He said the iPad is "rapidly being adopted by schools across the US and around the world" and 1.5 million iPads are already being used in educational institutions.
At a press conference at the Guggenheim Museum in New York, Schiller and other Apple executives showed off the interactive animations, diagrams, photos and videos available in the iBooks textbooks.
Apple said the electronic textbooks feature "fast, fluid navigation, easy highlighting and note-taking, searching and definitions, plus lesson reviews and study cards."
"The iBooks 2 app will let students learn about the solar system or the physics of a skyscraper with amazing new interactive textbooks that come to life with just a tap or swipe of the finger," it said.
Apple announced partnerships with publishers Houghton Mifflin Harcourt, McGraw-Hill and Pearson to produce digital high school textbooks.
Most of the high school textbooks in Apple's iBookstore will cost $14.99 or less, Apple said, far cheaper than the current prices for print textbooks.
Apple also unveiled a free tool called iBooks Author which allows Macintosh computer users to create their own iBooks textbooks and publish them to the iBookstore.
Amazon and others have been seeking to tap into the market for digital textbooks but Forrester Research analyst Sarah Rotman Epps said iBooks 2 and iBooks Author will "democratize the publication and distribution of content."
"We'll see an avalanche of new companies and new content for the education market -- and many of the best innovations will come from these smaller companies, not the biggest publishers," she said.
According to Forrester, electronic textbooks currently account for only 2.8 percent of the $8 billion US textbook market.

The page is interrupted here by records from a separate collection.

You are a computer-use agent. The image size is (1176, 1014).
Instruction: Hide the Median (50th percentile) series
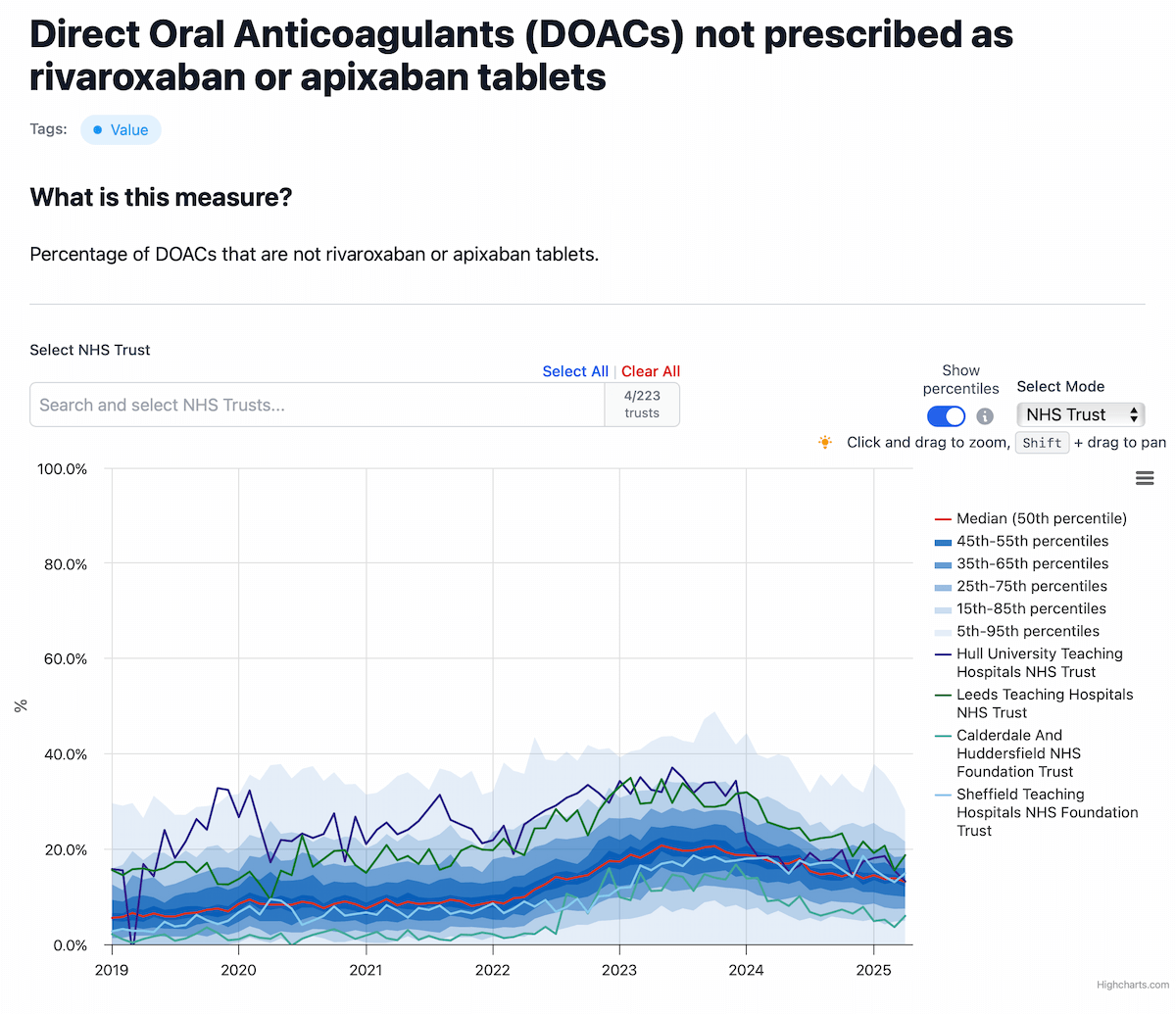click(1041, 518)
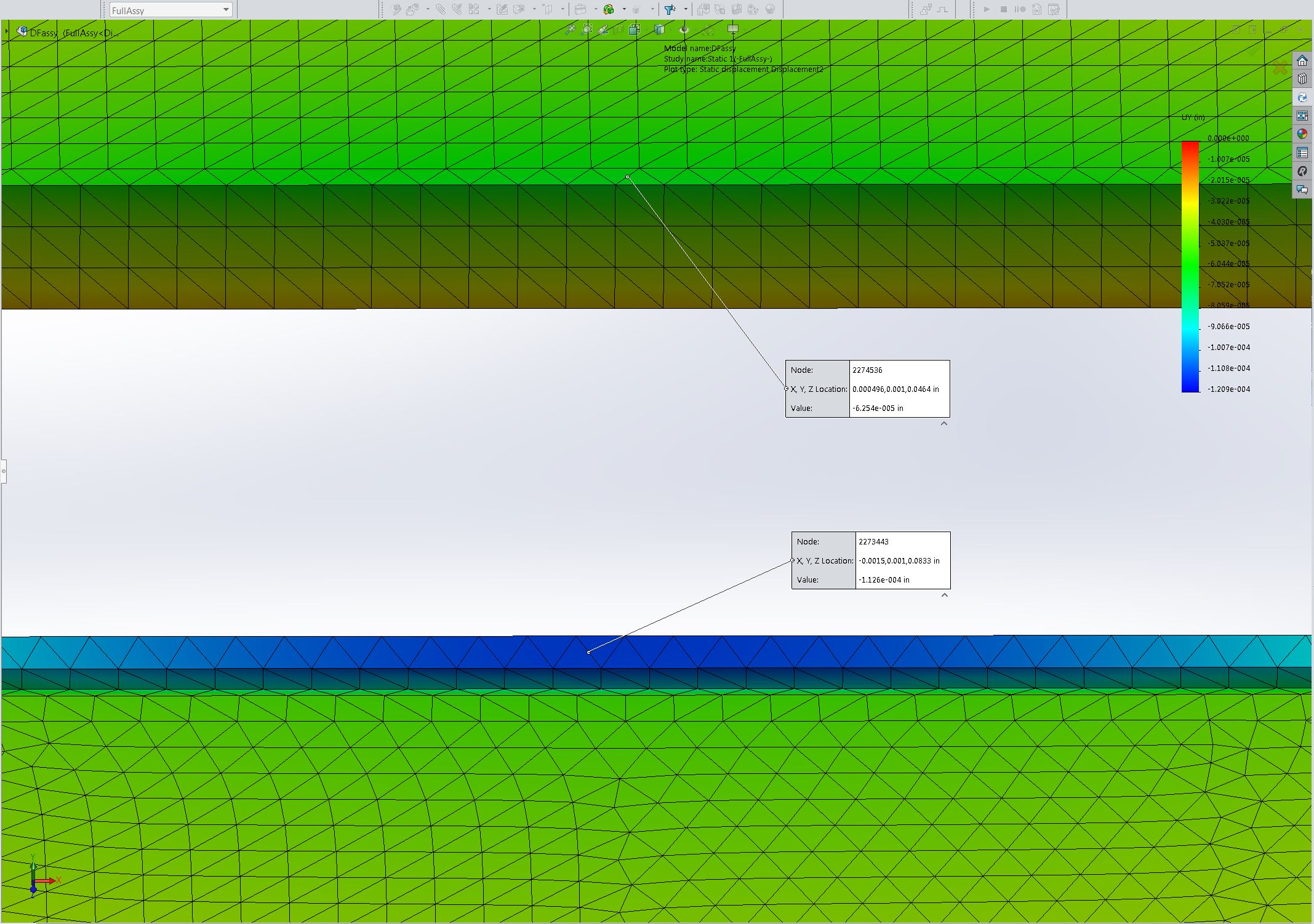This screenshot has height=924, width=1314.
Task: Toggle Display Style cube icon
Action: [x=659, y=29]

Apple on Thursday also announced a new iTunes U application for the iPad, iPhone and iPod Touch that helps teachers create courses and offers free educational content for students from dozens of universities, including Cambridge, Duke, Harvard, Oxford and Stanford.
"Never before have educators been able to offer their full courses in such an innovative way," Eddy Cue, Apple's senior vice president of Internet software and services, said in a statement.